- Born: William Polk Carey May 11, 1930
- Died: January 2, 2012 (aged 81)
- Education: Gilman School Pomfret School Princeton University University of Pennsylvania (BA)
- Known for: founding W. P. Carey namesake of Carey Business School and University of Pennsylvania Carey Law School

= William P. Carey =

American philanthropist and businessman

William Polk Carey (May 11, 1930 – January 2, 2012) was an American philanthropist and businessman. He was the founder of W. P. Carey & Co., a corporate real estate financing firm headquartered in New York City. As a result of his donations, he is the namesake of several graduate schools, including the Johns Hopkins Carey Business School, the University of Maryland Francis King Carey School of Law, the Arizona State University W. P. Carey School of Business, and the University of Pennsylvania Carey Law School.

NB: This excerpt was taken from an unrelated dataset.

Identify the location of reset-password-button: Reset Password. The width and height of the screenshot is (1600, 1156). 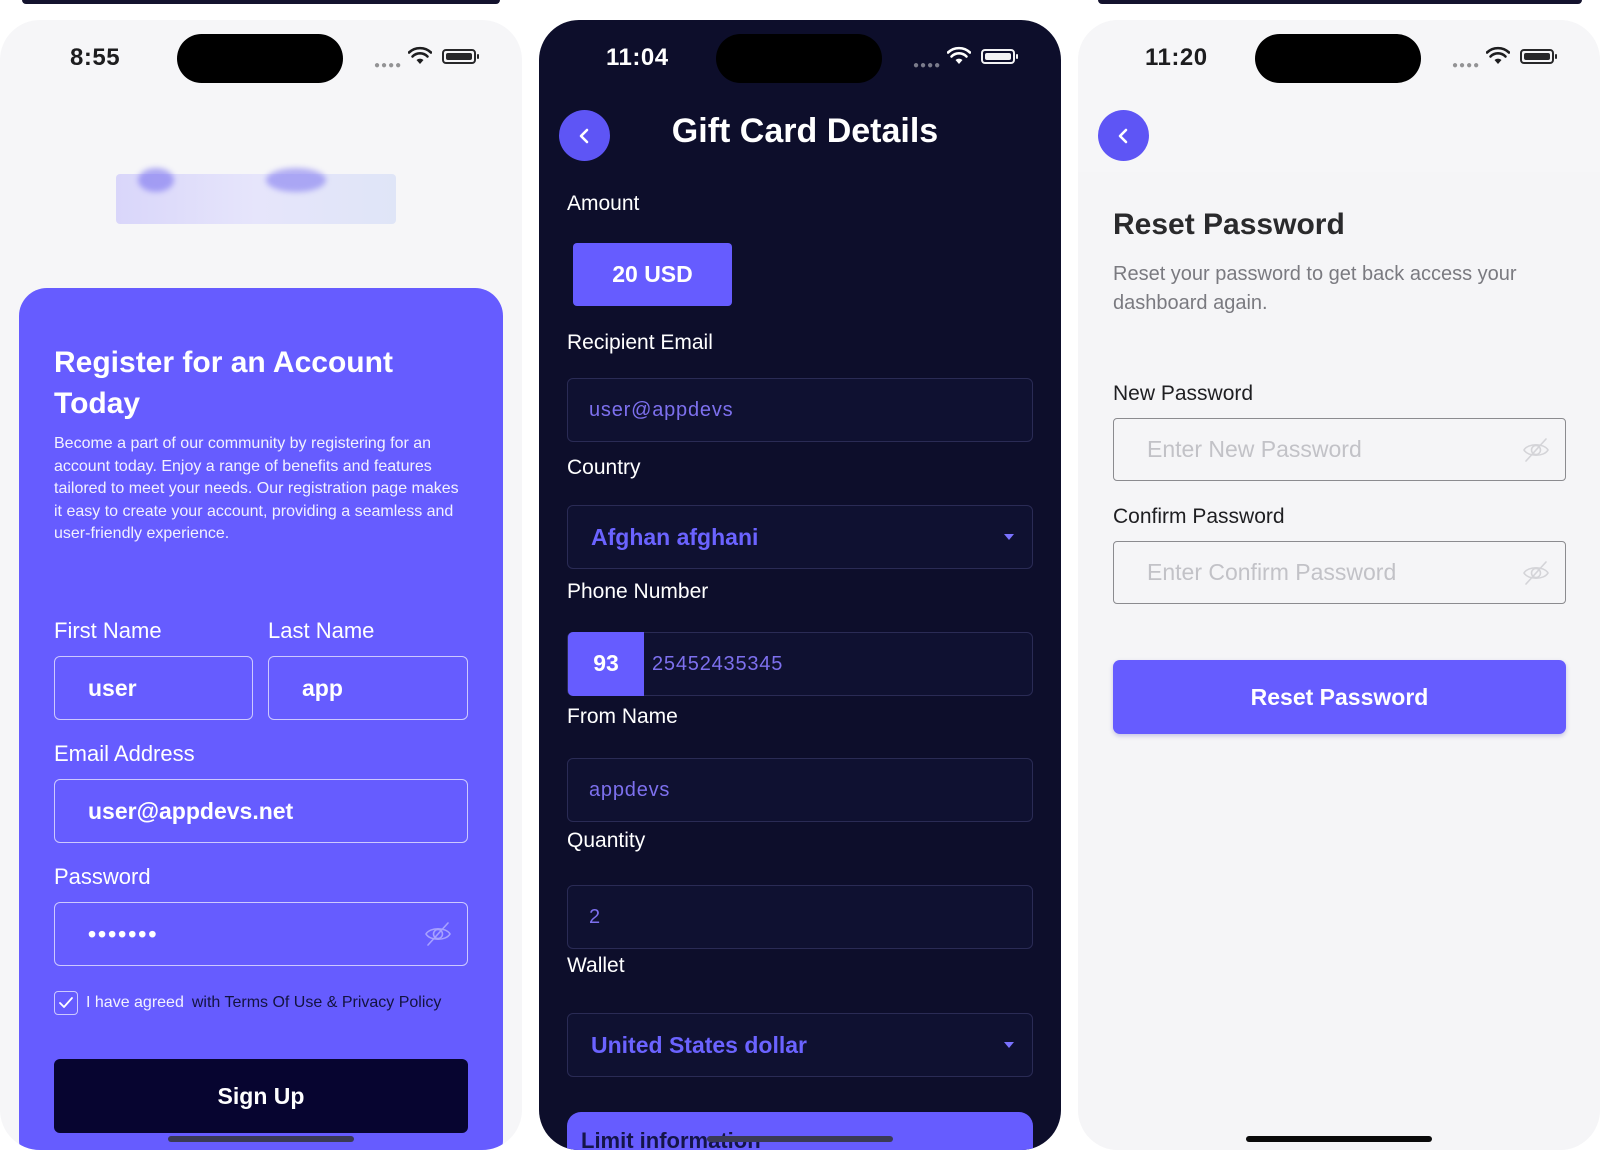
(1340, 697).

==Early life, career, and family==

As a young man, Carey attended elementary school at Calvert School and left Roland Park's Gilman School to go to the Pomfret School in Connecticut, then attended Princeton University. He left Princeton for supposedly missing chapel and attended the University of Pennsylvania, graduating in 1953, before establishing himself in New Jersey working in his step-father's car dealership. Carey resided in New York City and Rensselaerville, New York. Carey was an alumnus of the Delta Phi fraternity and was an active member in the University of Pennsylvania chapter. He was an active member of the University Club in NYC. He was also Governor-General of the Society of Mayflower Descendants in New York State.

==Philanthropy and legacy==

===Carey Hall at The Gilman School===
In the mid-1990s, the Gilman School started discussing much-needed renovations of Carey Hall, the school's main building which houses the Upper School students. Carey Hall, named after Carey's grandmother, was constructed in 1910 and remained the same until late 2006. Carey donated 10 million dollars to the school's capital campaign fund, a sum that was one fifth of the total amount of money raised for the renovation of Carey Hall. On December 10, 2007, Carey Hall was officially re-opened as Carey cut the ribbon signaling the start of a new generation in a new, updated Carey Hall.

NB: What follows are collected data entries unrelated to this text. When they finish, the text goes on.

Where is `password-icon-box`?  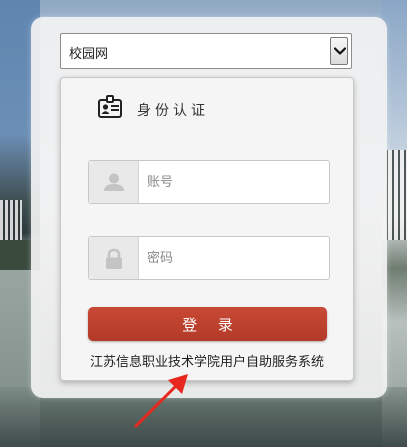
password-icon-box is located at coordinates (114, 258).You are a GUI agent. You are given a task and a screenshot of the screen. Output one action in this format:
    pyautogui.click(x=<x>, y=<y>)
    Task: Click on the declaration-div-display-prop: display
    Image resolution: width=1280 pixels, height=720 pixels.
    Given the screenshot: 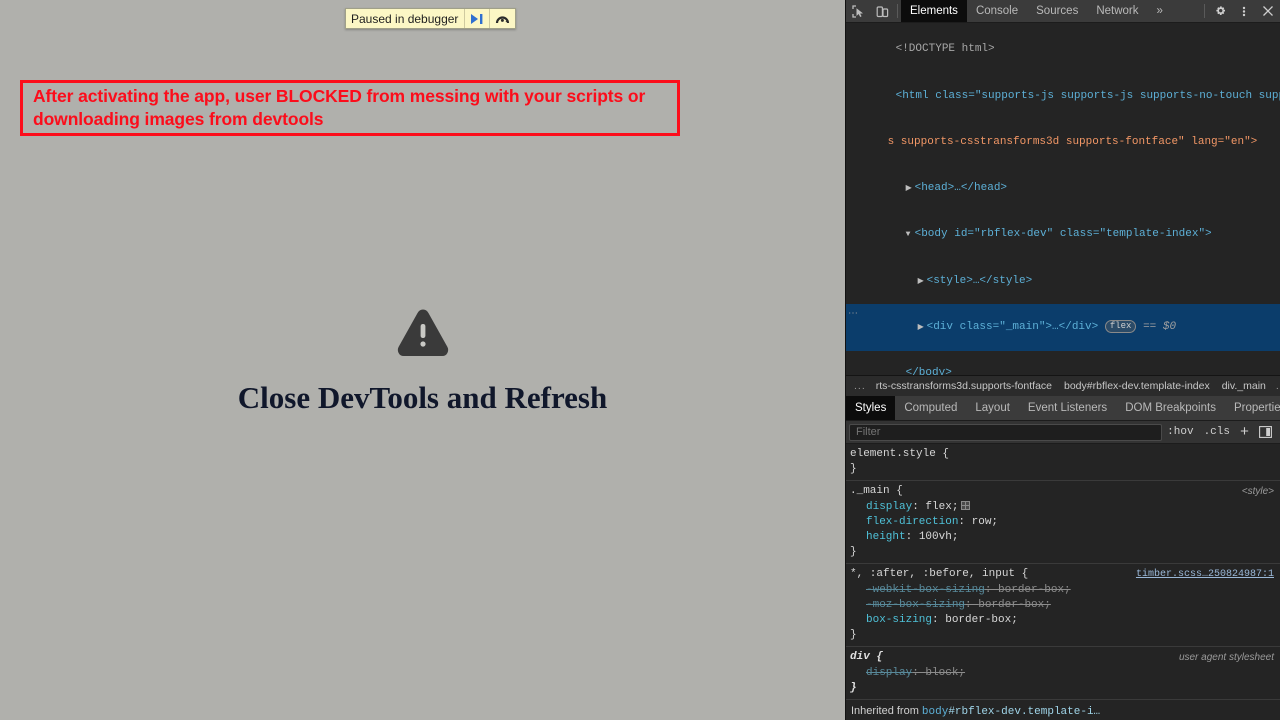 What is the action you would take?
    pyautogui.click(x=881, y=674)
    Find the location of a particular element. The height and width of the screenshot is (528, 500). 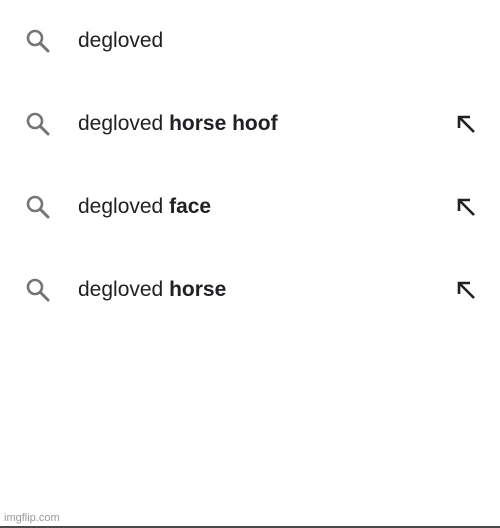

suggestion-completion: face is located at coordinates (190, 206).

===Arizona State University W. P. Carey School of Business===
Carey was benefactor to the Arizona State University College of Business. In 2002, Carey donated $50 million to the College of Business. In recognition of his gift, the university renamed its business school the W. P. Carey School of Business.

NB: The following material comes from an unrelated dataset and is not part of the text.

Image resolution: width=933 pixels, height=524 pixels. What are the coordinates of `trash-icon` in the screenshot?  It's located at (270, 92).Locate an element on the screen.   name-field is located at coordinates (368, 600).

===The Johns Hopkins University Carey Business School===
Carey announced December 5, 2006, his donation of $50 million to Johns Hopkins University. He was a trustee emeritus at Hopkins and donated the money through his W.P. Carey Foundation. The gift was the largest to Hopkins in support of business education and is now called the Carey Business School. The Hopkins business school will be named after William Carey's great-great-great-grandfather, James Carey. The school offers full- and part-time MBA programs, as well as specialized master's degree programs in finance, marketing, information systems, health care management, and enterprise risk management. The school's Master of Science in Real Estate program was one of the first in the Baltimore/Washington, D.C. corridor.

===University of Maryland Francis King Carey School of Law===
On April 25, 2011, Carey announced his donation of $30 million to The University of Maryland School of Law. The emphasis of the gift was to increase the school's endowment. The school is being named after Carey's grandfather, Francis King Carey, who was a graduate of the Law School (Class of 1880).

===University of Pennsylvania Carey Law School===
In 2019, The W. P. Carey Foundation donated $125 million to the University of Pennsylvania Law School, setting a new record as the largest gift to a law school. In recognition of the Foundation and its long-term involvement with Penn, the Penn Board of Trustees approved a resolution designating that the school would be named the University of Pennsylvania Carey Law School as of November 8, 2019. The name change, which the Carey Foundation and the University of Pennsylvania Law School had intended to take place simultaneously with the announcement of the gift, proved unpopular with students and alumni, thousands of whom quickly signed an online petition protesting the Foundation's decision to replace "Penn Law" with "Carey Law" as the law school's new "short form" name; in response to the backlash, the Law School and Foundation agreed to delay the full name-change to "Penn Carey Law" until the beginning of the 2022 Fall Term.